But I still value this question, and I feel very strongly that the advance most
needed in my life and in that of our culture, the advance for our individual
and our collective consciousness, centers on the movement from passion to
compassion.
Looking
back, I sense that my mid-life crisis, at least one of them, had a passionate
experience that was attenuated by riding fast on swift horses and ducking under
low-hanging branches over the woodland trail. Fortunately, before serious
injury, this craze was translated into safer riding through the discipline of
dressage. Embodied knowing, or
perhaps it’s knowing through the body, recalibrated passion into compassion. I
realized that I really cared about the health of the horse, not just about
getting a rider’s high.
With
the help of patient horses and coaches, I accepted that those mad dashes were
really bad riding and poor horsemanship, and yet I acknowledge that they did
serve to hook me on horses. Perhaps in a rough analogy to the Bodhisattva Kuan
Yin’s visit, Rhiannon worked through horses turning wild passion into natural
horsemanship, balanced riding, and care.
As
just suggested, in addition to experiences with horses, my work/play with teaching-stories
also guides the translation of passion into compassion. In amplifying the swift-horse
riding of the Kuan Yin story, I took in Rhiannon from the Maginobion as well as Luis in “Buried Treasure” and the “Water of
Life” stories. In the Grimms version, the arrogance and presumption of control
shown by the two older brothers is sharply contrasted with the humility of the
youngest who listens to the small voice. By the end of the story, he is able to ride the gold road because
he’s not distracted by self-centered desires but rides with clear focus on the
beloved.
Another amplification comes in the Arabian Nights variation
on the Water of Life showing the youngest sister’s ability to propose a
strategy to deal with the “voices” that overpower anyone not connected with the authentic
ruler.

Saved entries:
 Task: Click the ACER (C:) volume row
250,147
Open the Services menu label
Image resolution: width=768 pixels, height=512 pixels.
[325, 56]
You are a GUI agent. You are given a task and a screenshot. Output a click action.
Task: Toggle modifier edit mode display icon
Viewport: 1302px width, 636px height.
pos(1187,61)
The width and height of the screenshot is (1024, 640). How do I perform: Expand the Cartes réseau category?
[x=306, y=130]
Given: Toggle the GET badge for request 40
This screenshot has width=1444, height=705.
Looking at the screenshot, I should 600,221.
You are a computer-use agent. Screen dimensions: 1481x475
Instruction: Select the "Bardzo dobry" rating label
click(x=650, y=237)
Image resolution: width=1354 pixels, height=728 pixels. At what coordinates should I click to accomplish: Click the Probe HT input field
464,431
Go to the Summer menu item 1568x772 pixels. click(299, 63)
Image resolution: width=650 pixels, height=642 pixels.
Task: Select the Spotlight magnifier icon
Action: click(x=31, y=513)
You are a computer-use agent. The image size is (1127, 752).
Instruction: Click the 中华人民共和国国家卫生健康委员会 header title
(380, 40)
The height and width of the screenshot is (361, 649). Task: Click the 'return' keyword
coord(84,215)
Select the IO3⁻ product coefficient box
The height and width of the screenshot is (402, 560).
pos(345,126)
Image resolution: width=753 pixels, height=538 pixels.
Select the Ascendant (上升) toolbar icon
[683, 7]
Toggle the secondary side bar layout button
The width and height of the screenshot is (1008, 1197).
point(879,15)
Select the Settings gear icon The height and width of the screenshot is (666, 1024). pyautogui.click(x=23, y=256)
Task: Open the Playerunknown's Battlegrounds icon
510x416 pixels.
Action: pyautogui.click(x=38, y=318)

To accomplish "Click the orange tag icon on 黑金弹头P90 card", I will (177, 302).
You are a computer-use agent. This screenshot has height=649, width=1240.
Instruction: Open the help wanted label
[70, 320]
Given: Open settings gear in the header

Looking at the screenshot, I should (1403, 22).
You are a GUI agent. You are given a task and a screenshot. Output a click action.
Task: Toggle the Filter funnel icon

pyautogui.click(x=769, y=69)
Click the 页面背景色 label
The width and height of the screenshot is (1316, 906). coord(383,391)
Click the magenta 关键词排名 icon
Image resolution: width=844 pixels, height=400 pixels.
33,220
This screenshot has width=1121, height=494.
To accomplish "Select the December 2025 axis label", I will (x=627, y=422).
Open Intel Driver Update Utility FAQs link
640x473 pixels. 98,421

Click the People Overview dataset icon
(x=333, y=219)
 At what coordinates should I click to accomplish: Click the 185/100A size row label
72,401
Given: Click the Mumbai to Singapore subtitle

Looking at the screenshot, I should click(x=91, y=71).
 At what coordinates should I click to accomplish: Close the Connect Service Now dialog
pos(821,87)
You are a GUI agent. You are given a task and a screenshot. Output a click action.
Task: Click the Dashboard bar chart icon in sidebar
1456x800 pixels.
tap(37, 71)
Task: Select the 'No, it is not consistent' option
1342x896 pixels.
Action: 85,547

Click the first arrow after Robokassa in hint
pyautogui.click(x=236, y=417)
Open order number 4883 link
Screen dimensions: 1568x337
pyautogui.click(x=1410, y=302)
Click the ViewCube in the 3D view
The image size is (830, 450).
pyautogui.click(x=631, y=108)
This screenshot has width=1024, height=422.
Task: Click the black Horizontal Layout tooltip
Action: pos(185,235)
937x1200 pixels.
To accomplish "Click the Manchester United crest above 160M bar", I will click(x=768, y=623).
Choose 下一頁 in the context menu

→ WHAT IS BEING ASKED: Copy word for word the part of the passage on passion and compassion starting at "But I still" and ending at "a rider’s high.".

→ RESPONSE:
But I still value this question, and I feel very strongly that the advance most
needed in my life and in that of our culture, the advance for our individual
and our collective consciousness, centers on the movement from passion to
compassion.
Looking
back, I sense that my mid-life crisis, at least one of them, had a passionate
experience that was attenuated by riding fast on swift horses and ducking under
low-hanging branches over the woodland trail. Fortunately, before serious
injury, this craze was translated into safer riding through the discipline of
dressage. Embodied knowing, or
perhaps it’s knowing through the body, recalibrated passion into compassion. I
realized that I really cared about the health of the horse, not just about
getting a rider’s high.